At the moment the official French growth forecast for this year is 2.8 per cent. A leak from the ministry of finance suggests that it will more likely be 1.3 to 1.7 per cent.

This will naturally make the fiscal position for 1996 even worse, and if a report in yesterday's Le Monde proves correct, the government is already massaging the public finances for 1995 by adding in some tax revenue received in the first few days of 1996 and pushing some spending from last year into this one.

The cumulative effect of this stream of information is twofold: political and economic. From a political point of view it is beginning to look as though neither France nor Germany will, by 1997, meet the key Maastricht criterion for a European currency: a fiscal deficit of less than 3 per cent of GDP. In addition, Germany is perilously close to the 60 per cent of GDP limit for total public debt and a year of very slow growth could nudge it above that.

There are even suggestions that such a failure to qualify will be welcomed, if not in Bonn, certainly in Frankfurt, where the financial community has the gravest doubts about the wisdom of the whole currency plan.
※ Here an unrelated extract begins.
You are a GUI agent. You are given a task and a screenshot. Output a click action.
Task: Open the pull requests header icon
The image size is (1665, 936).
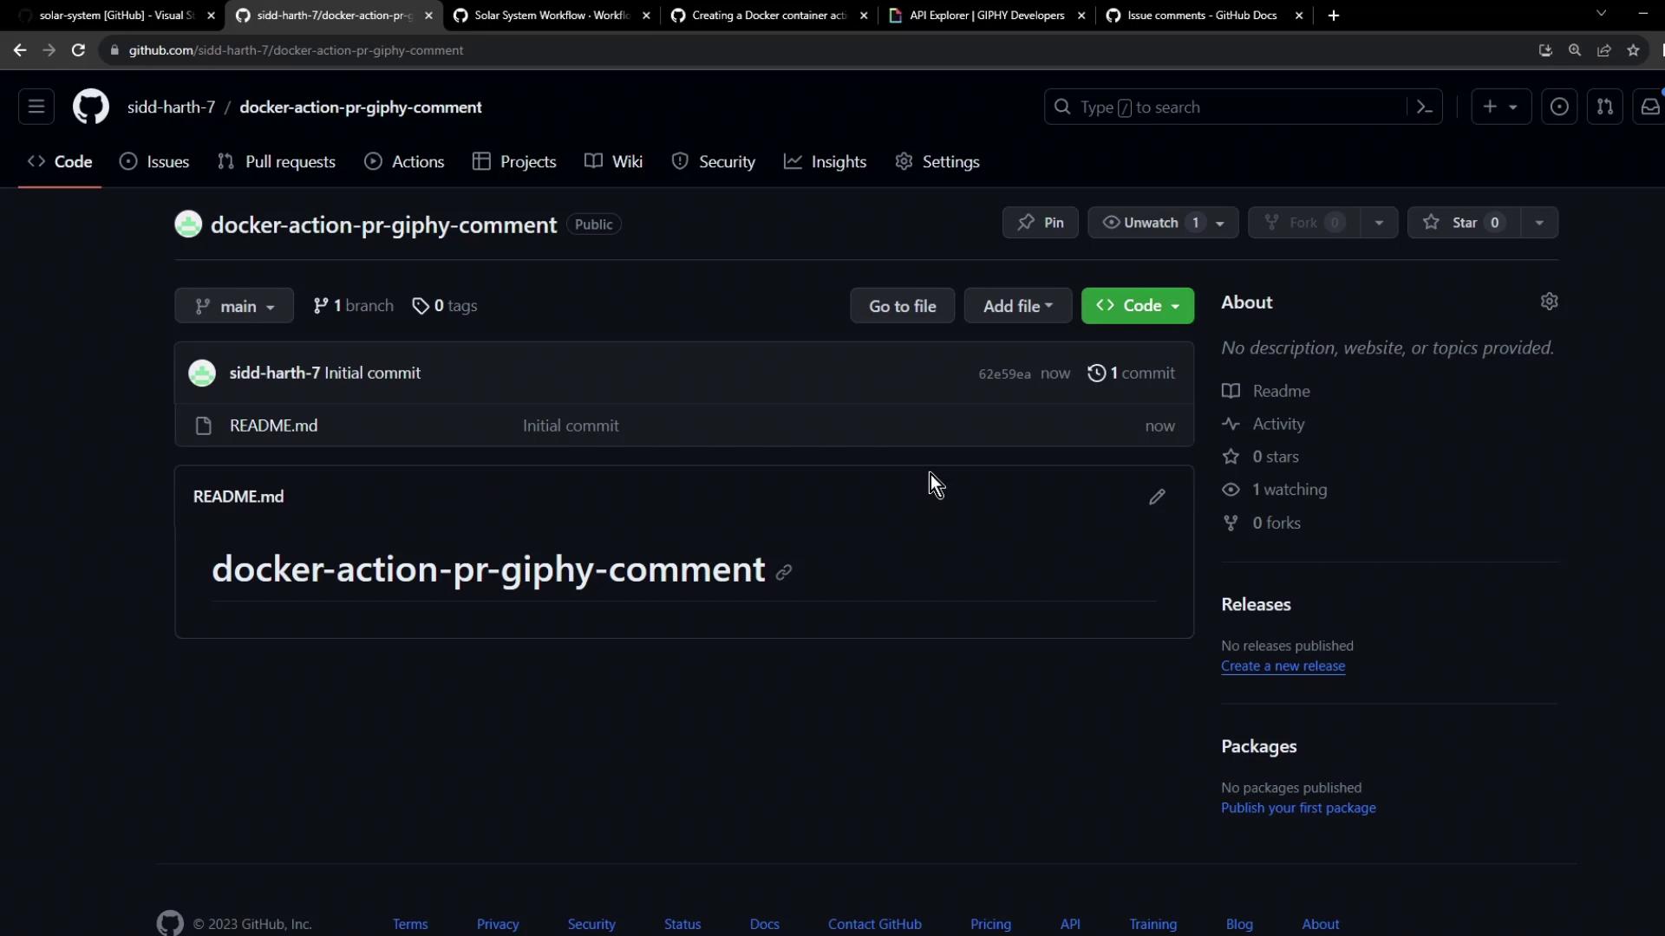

But the political fallout from the inability to meet the Maastricht criteria is in the future. It is like a devaluation. Until it happens the official world not only ignores the possibility; it denies that the possibility exists. We are not yet at crunch time.

We are much closer to crunch time on economics. Either the Continental economy is going to fall off a cliff, or interest rates will.

If looking at the US gives the best feel for the behaviour of the British economy, so looking at Japan should give the best feel for the behaviour of France and Germany. Like the US, the UK has experienced low inflation and decent-ish growth. But this has been associated with a high sense of job insecurity and insufficient confidence in recovery - insufficient, that was, to ensure the re-election of the incumbent.

Now there is a real possibility that Germany and France will experience a first half of this year where there is no growth at all, maybe even decline. Japan has experienced three years of bouncing along the bottom, not technically in recession, but not growing either.

True, both Germany and France experienced sharp growth in the second half of 1994 and the first half of last year, but now the spectre of stagnation could come to haunt much of Continental Europe. It will come in particular if Germany and France (and actually that really just means Germany) make the same mistake as Japan and do not ease monetary policy quickly enough.

The markets do expect German interest rates to fall this spring, and there have even been suggestions that the Bundesbank Council meeting this week could cut them. On balance that seems unlikely, though some individual council members have been hinting in this direction.

But what we are talking about here is not the modest easing of short- term rates and the modest further falls in bond yields which the markets expect. There is a real danger of a vicious circle establishing itself, with rising unemployment leading to cuts in consumption which will lead to further unemployment, which will in turn cut consumption still further.

Of course all economies are ultimately self-correcting; in any case the Bundesbank is immensely competent and once assured of the dangers would drive down interest rates. Eventually lower interest rates would prevail and recovery would be restored. But we could wait most of this year before that happened.

Maybe that point above could be rephrased: if interest rates do not fall fast, the fading Continental economy will pull them down. Either way, the market seems likely to be surprised by a plunge in rates, just as the politicians have been surprised by the plunge in growth.